The study thus considered three cell types and three cell states in both young and geriatric mice, at two different time points (3 and 7 days after injury). Since each condition was replicated three times, this resulted in a total of 108 possible combinations, which represented the 108 conditions considered in the analysis. In this context, each of the 108 conditions is characterized by a 46 078-dimensional vector, where each dimension corresponds to the expression level of a specific gene.

3 Preliminary filtering

RNA sequencing is prone to exhibiting substantial technical noise, leading to dropout events in which a transcript is missing in a given replicate [13]. To avoid this issue, we averaged the expression of the three replicates for each condition and kept only the genes whose expression was non-zero in at least 2 out of 3 replicates. By doing so, we reduced the number of conditions to 36 and the number of genes to 28 603 (Fig. 2A).

Refer to caption

Figure 2: Dropout filtering. (A) The initial expression matrix consisted of 108 samples each defined by 46 078 genes.

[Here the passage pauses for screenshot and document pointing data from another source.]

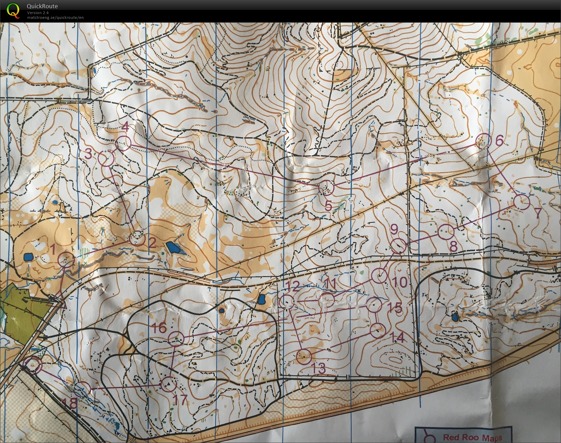
Task: Select control circle 1 on map
Action: pyautogui.click(x=66, y=259)
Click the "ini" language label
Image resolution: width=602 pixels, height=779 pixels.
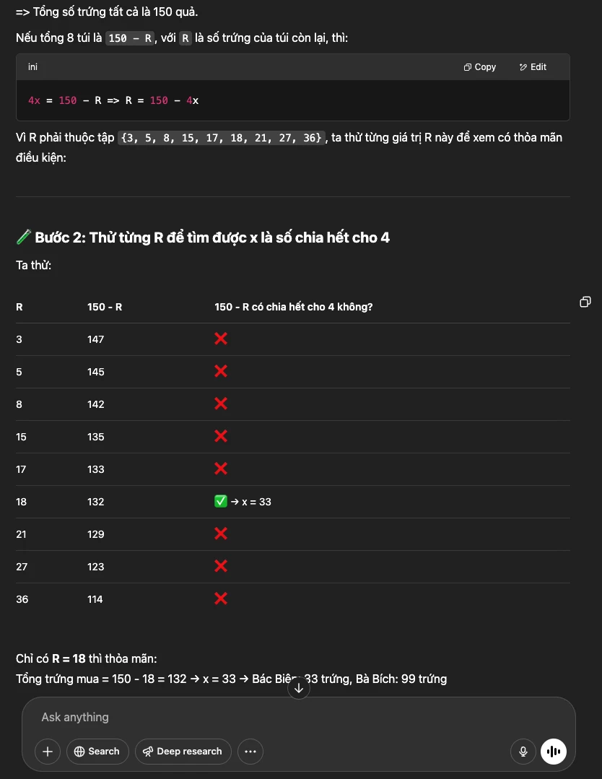[x=33, y=67]
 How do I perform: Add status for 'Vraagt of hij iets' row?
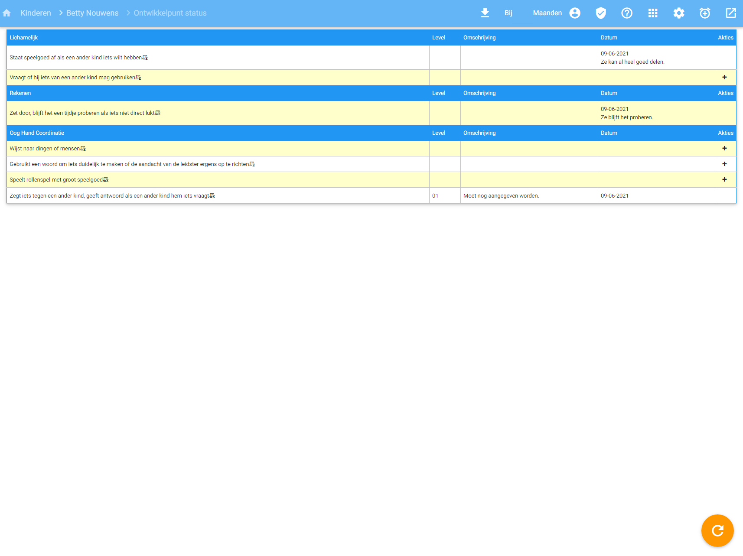(x=724, y=77)
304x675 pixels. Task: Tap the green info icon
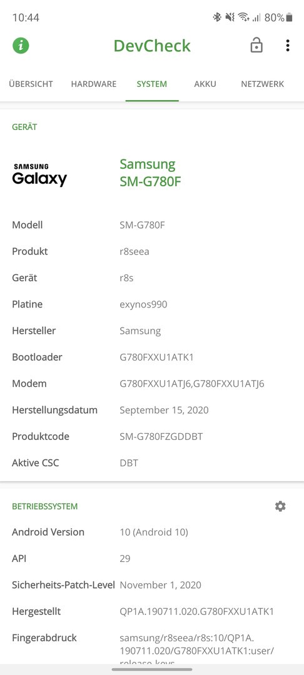click(21, 45)
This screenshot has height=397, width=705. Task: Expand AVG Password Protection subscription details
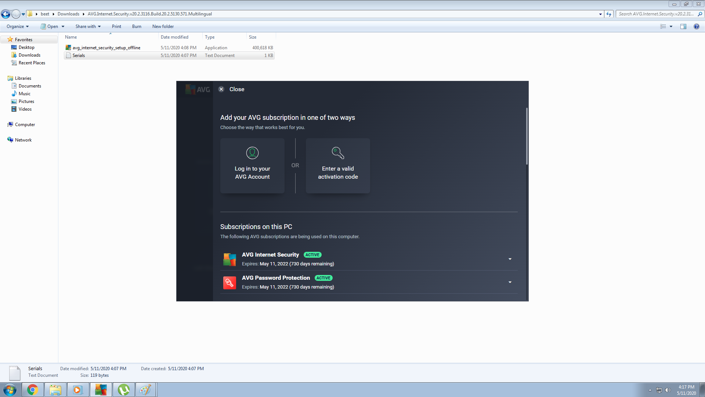[510, 282]
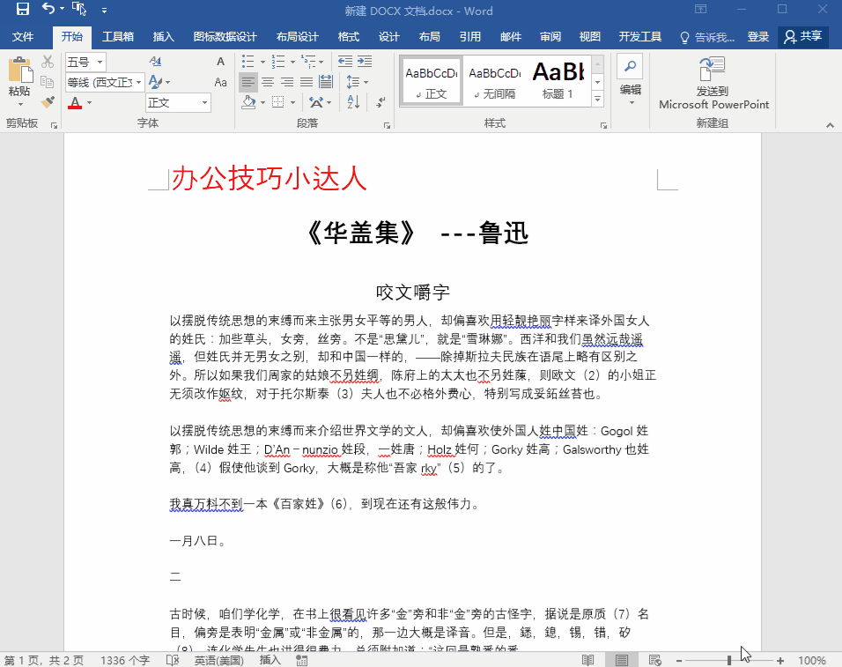Show paragraph marks icon

click(380, 102)
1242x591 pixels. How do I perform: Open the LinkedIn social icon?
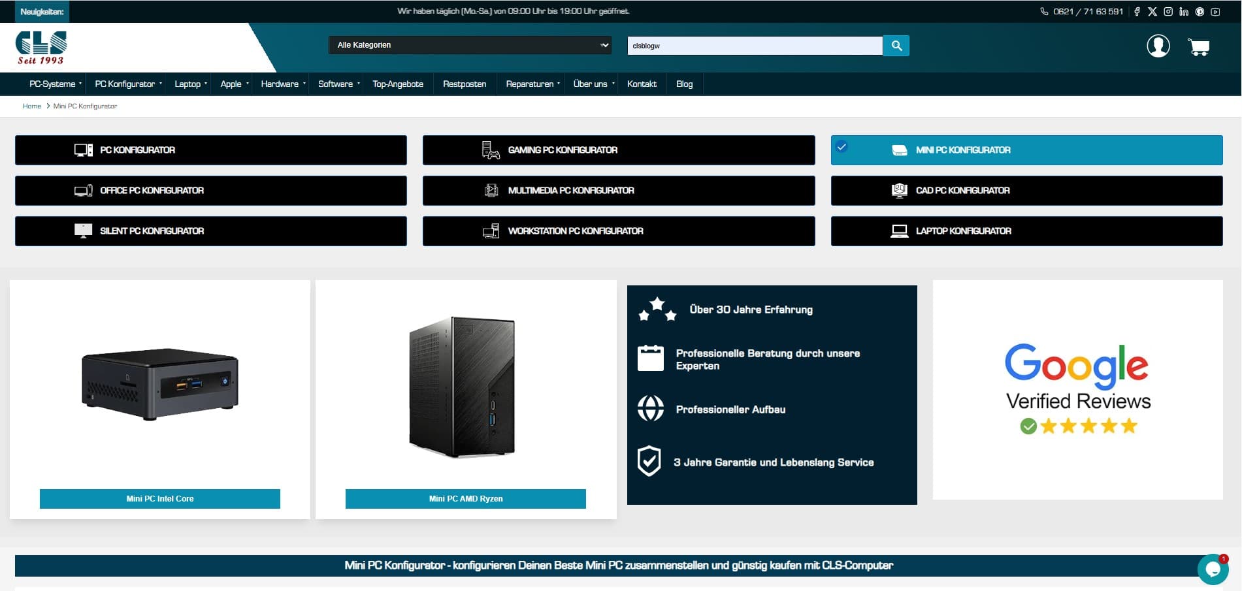click(x=1184, y=12)
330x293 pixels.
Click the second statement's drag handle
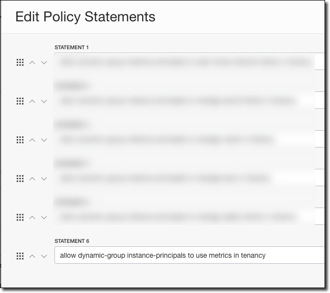click(x=20, y=101)
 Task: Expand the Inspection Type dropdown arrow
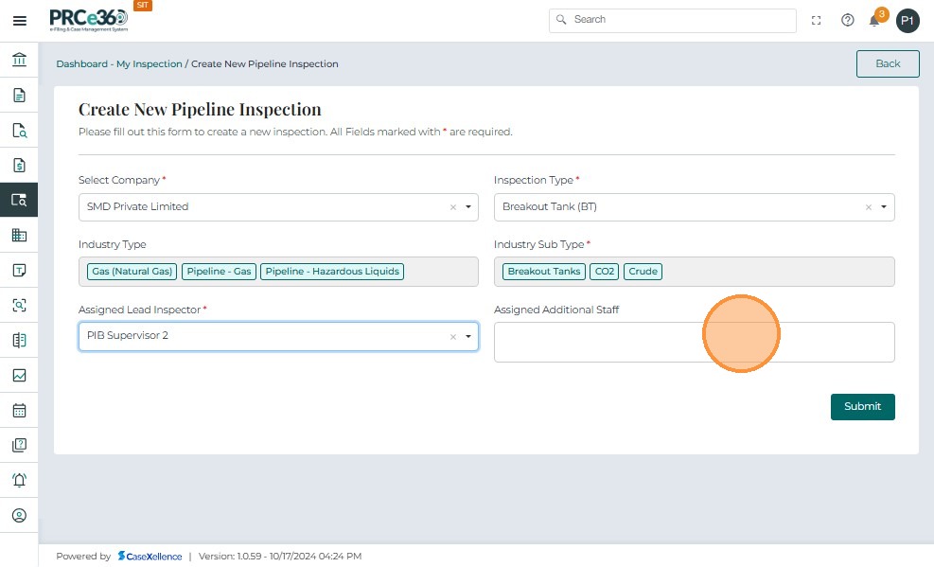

The 108 samples arise from 36 different cell conditions, each with 3 replicates. The first filtering consisted in averaging the expression of each gene among the 3 replicates of each condition and removing the ones whose expression was equal to 0 in at least 2 out of 3 replicates (gene cases A and C). This combination of averaging and filtering led to an expression matrix consisting of 36 samples (representing the different cell conditions) and 28 603 genes. (B) Principal component analysis of the remaining data, with cell conditions sorted either by cell type (left) or cell state (right).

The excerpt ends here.